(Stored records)
^^^^

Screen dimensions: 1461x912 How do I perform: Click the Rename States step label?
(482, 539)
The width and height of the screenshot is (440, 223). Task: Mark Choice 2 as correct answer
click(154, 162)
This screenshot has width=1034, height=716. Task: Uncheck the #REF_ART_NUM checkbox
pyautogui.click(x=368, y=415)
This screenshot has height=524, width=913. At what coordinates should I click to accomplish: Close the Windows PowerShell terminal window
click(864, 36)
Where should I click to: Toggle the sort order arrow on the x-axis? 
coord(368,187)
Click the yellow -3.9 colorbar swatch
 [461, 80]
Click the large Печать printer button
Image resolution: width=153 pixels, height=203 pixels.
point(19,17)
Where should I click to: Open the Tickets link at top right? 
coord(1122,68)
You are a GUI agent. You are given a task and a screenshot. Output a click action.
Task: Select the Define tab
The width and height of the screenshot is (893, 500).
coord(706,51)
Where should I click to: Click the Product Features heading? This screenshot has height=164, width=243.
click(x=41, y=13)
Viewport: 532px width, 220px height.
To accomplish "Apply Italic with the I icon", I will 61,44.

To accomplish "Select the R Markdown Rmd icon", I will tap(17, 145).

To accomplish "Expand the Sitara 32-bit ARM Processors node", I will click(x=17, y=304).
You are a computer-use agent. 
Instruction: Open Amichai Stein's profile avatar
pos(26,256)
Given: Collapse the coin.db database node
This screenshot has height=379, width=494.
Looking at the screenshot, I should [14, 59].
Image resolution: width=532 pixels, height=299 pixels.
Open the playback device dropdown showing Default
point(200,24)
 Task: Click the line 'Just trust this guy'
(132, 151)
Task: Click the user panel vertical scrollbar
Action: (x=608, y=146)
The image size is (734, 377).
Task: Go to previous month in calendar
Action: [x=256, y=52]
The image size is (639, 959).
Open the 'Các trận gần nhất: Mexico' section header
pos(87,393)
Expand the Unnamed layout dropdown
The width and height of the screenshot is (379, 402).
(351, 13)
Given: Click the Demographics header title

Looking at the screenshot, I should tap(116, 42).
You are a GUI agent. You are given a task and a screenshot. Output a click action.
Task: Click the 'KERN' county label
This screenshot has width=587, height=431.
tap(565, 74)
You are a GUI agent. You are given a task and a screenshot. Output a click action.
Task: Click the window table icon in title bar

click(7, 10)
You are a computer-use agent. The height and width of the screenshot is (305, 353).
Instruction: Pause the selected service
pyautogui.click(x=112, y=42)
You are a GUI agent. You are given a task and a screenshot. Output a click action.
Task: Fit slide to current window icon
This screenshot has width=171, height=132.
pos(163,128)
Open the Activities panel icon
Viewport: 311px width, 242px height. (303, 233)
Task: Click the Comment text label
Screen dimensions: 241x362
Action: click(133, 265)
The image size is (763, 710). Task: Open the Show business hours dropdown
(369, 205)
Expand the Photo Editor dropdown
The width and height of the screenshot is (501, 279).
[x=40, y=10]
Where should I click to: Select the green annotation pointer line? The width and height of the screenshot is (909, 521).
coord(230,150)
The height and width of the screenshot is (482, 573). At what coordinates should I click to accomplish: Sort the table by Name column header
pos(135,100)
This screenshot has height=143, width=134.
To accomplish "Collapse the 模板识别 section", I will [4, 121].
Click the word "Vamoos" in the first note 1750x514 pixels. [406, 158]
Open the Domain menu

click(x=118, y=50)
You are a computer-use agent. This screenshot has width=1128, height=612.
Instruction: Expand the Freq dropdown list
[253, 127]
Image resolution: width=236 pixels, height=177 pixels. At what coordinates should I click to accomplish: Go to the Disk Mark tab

^^^^

## Task brief
Each line above should be copied exactly, with no line missing.

## Finished task
Screen dimensions: 1461x912 How do I perform: Click the Rename States step label?
(482, 539)
The width and height of the screenshot is (440, 223). Task: Mark Choice 2 as correct answer
click(154, 162)
This screenshot has width=1034, height=716. Task: Uncheck the #REF_ART_NUM checkbox
pyautogui.click(x=368, y=415)
This screenshot has height=524, width=913. At what coordinates should I click to accomplish: Close the Windows PowerShell terminal window
click(864, 36)
Where should I click to: Toggle the sort order arrow on the x-axis? 
coord(368,187)
Click the yellow -3.9 colorbar swatch
 [461, 80]
Click the large Печать printer button
Image resolution: width=153 pixels, height=203 pixels.
point(19,17)
Where should I click to: Open the Tickets link at top right? 
coord(1122,68)
You are a GUI agent. You are given a task and a screenshot. Output a click action.
Task: Select the Define tab
The width and height of the screenshot is (893, 500).
coord(706,51)
Where should I click to: Click the Product Features heading? This screenshot has height=164, width=243.
click(x=41, y=13)
Viewport: 532px width, 220px height.
To accomplish "Apply Italic with the I icon", I will 61,44.

To accomplish "Select the R Markdown Rmd icon", I will tap(17, 145).

To accomplish "Expand the Sitara 32-bit ARM Processors node", I will click(x=17, y=304).
You are a computer-use agent. 
Instruction: Open Amichai Stein's profile avatar
pos(26,256)
Given: Collapse the coin.db database node
This screenshot has height=379, width=494.
Looking at the screenshot, I should [14, 59].
Image resolution: width=532 pixels, height=299 pixels.
Open the playback device dropdown showing Default
point(200,24)
 Task: Click the line 'Just trust this guy'
(132, 151)
Task: Click the user panel vertical scrollbar
Action: (x=608, y=146)
The image size is (734, 377).
Task: Go to previous month in calendar
Action: [x=256, y=52]
The image size is (639, 959).
Open the 'Các trận gần nhất: Mexico' section header
pos(87,393)
Expand the Unnamed layout dropdown
The width and height of the screenshot is (379, 402).
(351, 13)
Given: Click the Demographics header title

Looking at the screenshot, I should tap(116, 42).
You are a GUI agent. You are given a task and a screenshot. Output a click action.
Task: Click the 'KERN' county label
This screenshot has width=587, height=431.
tap(565, 74)
You are a GUI agent. You are given a task and a screenshot. Output a click action.
Task: Click the window table icon in title bar

click(7, 10)
You are a computer-use agent. The height and width of the screenshot is (305, 353).
Instruction: Pause the selected service
pyautogui.click(x=112, y=42)
You are a GUI agent. You are given a task and a screenshot. Output a click action.
Task: Fit slide to current window icon
This screenshot has width=171, height=132.
pos(163,128)
Open the Activities panel icon
Viewport: 311px width, 242px height. (303, 233)
Task: Click the Comment text label
Screen dimensions: 241x362
Action: click(133, 265)
The image size is (763, 710). Task: Open the Show business hours dropdown
(369, 205)
Expand the Photo Editor dropdown
The width and height of the screenshot is (501, 279).
[x=40, y=10]
Where should I click to: Select the green annotation pointer line? The width and height of the screenshot is (909, 521).
coord(230,150)
The height and width of the screenshot is (482, 573). At what coordinates should I click to accomplish: Sort the table by Name column header
pos(135,100)
This screenshot has height=143, width=134.
To accomplish "Collapse the 模板识别 section", I will [4, 121].
Click the word "Vamoos" in the first note 1750x514 pixels. [406, 158]
Open the Domain menu

click(x=118, y=50)
You are a computer-use agent. This screenshot has width=1128, height=612.
Instruction: Expand the Freq dropdown list
[253, 127]
Image resolution: width=236 pixels, height=177 pixels. At what coordinates should I click to accomplish: Go to the Disk Mark tab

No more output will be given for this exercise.